9.06.2011

Why The Help Remains the Most Successful Movie in America



Of course, I write about The Help and I get more response from readers than ever. This in itself says something about how it has broken the barrier from niche to mainstream — in an era when "water cooler" talk has nothing to do with an actual water cooler, and most of it takes place in narrowly defined digital spaces, The Help is being talked about across subgroups. To quickly address the two main criticisms of the piece:

1) Yes, The Help is going strong because there's so much crap out there (my reference to "prefab horror franchises and stale comedies"), but it's more than that. One of the reasons why blockbusters have become more rare is the oft-cited notion that there's too much entertainment out there for people to experience. It's a cliche, but from an anecdotal perspective of my friends and colleagues, going to the cinema is reserved for especially intriguing films, when time allows; the rest of filmgoing is done on Netflix or iTunes. So what about The Help — which, I might add, is not stylistically reliant on the big screen to work —is drawing people to the theatre itself? I think it's the amount, and power, of feeling that it evinces.

2) Just to clarify, I'm not saying that women will go see anything with a woman in it. I'm saying that the claim (about Bridesmaids, Sex and the City and now The Help) that each "proves" women can carry a movie disrespectfully implies such a view. Women are a lot smarter than that. But it's an easy way to continue to ghettoize women-centered cinema as a blip on the radar, rather than an audience (not limited to women, I might add), desperate for adult fare and rarely given any to chew on. The Help is, for all its flaws, a vital exception.  
To give you a taste, here's my piece over at Thompson on Hollywood yesterday:

Based on my own unscientific sample — one screening at one cinema in one city — women are only part of The Help’s box office triumph. The theatre I attended in New Orleans was equally divided, by my rough head count, between men and women; the crowd skewed older than, say, Colombiana, with Zoe Saldana as a female lead, but it wasn’t ladies who lunch. What’s happening here, I think, is not unlike the rise in gold prices. When the economy’s in the tank, investors flee for the stability of gold; when the weekend’s offerings at the multiplex are prefab horror franchises and stale comedies, filmgoers flee to adult fare. Neither choice is a particularly risky one, and you may not win big, but you’re just as unlikely to lose.

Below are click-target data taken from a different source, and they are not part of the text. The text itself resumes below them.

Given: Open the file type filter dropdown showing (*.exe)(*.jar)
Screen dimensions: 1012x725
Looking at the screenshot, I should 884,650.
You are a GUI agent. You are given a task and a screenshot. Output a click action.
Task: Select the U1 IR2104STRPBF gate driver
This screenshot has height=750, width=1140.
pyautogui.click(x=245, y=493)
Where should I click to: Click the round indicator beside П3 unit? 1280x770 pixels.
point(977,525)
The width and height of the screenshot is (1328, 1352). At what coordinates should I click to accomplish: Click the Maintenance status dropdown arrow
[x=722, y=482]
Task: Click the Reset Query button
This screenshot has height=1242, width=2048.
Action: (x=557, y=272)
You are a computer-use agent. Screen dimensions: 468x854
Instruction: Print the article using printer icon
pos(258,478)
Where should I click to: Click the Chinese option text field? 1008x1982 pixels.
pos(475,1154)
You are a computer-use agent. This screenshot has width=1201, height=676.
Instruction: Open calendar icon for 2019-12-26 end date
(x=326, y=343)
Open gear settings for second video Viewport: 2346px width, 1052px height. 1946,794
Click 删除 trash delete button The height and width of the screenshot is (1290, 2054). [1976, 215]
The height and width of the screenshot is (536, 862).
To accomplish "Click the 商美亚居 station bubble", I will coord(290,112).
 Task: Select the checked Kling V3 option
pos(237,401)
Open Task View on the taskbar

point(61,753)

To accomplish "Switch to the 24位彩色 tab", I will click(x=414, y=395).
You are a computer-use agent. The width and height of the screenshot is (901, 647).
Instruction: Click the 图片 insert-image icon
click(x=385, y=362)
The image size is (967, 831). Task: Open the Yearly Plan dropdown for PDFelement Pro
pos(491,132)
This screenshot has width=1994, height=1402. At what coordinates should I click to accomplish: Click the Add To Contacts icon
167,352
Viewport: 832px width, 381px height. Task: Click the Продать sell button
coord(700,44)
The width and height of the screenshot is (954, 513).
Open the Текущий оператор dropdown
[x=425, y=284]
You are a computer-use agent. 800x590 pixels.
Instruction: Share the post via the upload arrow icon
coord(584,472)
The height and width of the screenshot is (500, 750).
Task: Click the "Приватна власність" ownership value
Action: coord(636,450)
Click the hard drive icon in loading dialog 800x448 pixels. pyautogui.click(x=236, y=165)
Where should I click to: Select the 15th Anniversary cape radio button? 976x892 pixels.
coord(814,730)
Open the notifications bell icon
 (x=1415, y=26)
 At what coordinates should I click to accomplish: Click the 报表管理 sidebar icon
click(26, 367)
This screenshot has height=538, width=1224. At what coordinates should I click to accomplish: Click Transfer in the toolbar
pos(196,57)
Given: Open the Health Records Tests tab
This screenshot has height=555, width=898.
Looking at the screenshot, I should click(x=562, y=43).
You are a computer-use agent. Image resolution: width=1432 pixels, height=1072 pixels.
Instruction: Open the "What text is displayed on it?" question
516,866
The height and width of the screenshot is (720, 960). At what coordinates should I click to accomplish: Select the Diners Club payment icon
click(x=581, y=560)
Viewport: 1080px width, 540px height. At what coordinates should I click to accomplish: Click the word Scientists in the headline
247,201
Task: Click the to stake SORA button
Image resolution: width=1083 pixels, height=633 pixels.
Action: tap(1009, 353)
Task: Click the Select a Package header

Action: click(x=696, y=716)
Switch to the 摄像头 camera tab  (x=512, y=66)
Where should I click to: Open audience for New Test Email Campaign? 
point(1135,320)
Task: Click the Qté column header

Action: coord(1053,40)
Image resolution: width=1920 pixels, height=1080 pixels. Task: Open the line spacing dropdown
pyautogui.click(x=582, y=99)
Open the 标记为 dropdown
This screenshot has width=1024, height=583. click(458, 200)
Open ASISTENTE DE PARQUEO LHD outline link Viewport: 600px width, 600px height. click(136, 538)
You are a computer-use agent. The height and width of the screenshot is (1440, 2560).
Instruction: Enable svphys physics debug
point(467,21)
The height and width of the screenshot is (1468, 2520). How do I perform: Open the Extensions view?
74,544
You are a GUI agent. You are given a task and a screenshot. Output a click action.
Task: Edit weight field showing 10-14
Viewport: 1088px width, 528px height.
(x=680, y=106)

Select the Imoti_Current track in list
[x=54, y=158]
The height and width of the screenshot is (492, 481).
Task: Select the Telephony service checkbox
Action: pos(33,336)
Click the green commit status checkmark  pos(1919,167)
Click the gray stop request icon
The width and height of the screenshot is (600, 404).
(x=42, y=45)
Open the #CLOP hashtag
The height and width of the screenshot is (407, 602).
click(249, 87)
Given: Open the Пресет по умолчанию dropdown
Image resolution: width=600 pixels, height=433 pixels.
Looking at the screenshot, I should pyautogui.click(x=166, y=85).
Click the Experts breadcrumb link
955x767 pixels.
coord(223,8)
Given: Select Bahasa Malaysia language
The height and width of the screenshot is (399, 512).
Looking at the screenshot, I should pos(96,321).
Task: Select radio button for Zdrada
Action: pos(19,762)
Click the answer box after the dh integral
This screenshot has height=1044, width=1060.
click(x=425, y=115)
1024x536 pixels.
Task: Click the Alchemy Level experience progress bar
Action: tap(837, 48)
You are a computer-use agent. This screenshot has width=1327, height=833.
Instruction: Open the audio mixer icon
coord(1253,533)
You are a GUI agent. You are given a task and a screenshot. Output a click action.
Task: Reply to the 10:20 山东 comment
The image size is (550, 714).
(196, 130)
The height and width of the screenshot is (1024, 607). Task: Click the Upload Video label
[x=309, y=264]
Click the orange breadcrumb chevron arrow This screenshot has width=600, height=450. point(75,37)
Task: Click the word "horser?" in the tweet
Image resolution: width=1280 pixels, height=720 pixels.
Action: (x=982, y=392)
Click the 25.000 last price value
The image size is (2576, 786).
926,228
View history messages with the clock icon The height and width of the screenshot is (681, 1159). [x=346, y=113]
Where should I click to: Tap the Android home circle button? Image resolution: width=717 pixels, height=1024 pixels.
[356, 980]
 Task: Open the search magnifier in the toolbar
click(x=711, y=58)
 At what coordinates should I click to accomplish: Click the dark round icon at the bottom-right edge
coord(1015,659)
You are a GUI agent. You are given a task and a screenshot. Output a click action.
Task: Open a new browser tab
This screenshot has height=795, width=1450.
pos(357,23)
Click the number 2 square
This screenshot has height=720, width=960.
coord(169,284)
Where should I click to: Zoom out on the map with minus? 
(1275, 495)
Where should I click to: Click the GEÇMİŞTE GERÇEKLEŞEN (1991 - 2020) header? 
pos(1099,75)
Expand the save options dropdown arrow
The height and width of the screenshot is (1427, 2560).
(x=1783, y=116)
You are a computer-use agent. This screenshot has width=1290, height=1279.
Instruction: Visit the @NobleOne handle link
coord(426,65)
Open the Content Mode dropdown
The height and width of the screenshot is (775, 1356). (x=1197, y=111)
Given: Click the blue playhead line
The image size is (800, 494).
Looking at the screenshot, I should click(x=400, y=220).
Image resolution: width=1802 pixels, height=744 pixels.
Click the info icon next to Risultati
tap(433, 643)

A lot of ink has been spilled over The Help: arguments about its politics, femininity, historical accuracy. But the real issue, if we’re talking about its success, is not Skeeter Phelan (Emma Stone) deciding to write a book from the perspective of local maids (Viola Davis and Octavia Spencer) in 1960s Jackson, Miss. Because The Help may be grossly oversimplified, cheaply emotional, messy, melodramatic, and overlong. But it’s also rousing, uproarious, fiercely felt and acted within an inch of its life by some of the most talented actresses today. Nearly every one is believable, complicated, finely balanced. The cast provides an impressive display of emotional range in a part of the year when movies are usually drained of every drop. Bryce Dallas Howard, as the villainous Hilly Holbrook, pushes right up to monstrosity and then pulls back with a veil of tears — what starts off a bit too broad narrows until she’s just a woman, embittered and humiliated, unable to get what she wants. Jessica Chastain gives a brave tragicomic performance as the lonely, ditzy wife of a local heir, vacillating between bubbly and distraught. 

The one that lingers longest, though, is the magnificent Viola Davis, roiling and raw. As Aibileen Clark, the first maid to agree to speak with Skeeter, she steals the movie from the opening minute. “How does it feel to take care of white children all day when your own are being looked after by someone else?” Skeeter asks. Davis conveys her near-incapacitating pain at having to respond with just the pace of her breathing and the gaze of her eye. “It feels…” she trails off. The Help, just as it’s getting underway, answers my earlier question. Why has it become so popular, despite its imperfections and the conventional wisdom that people don’t go to see things like this anymore? Because it feels. When it comes to movies, sometimes that’s all you ask.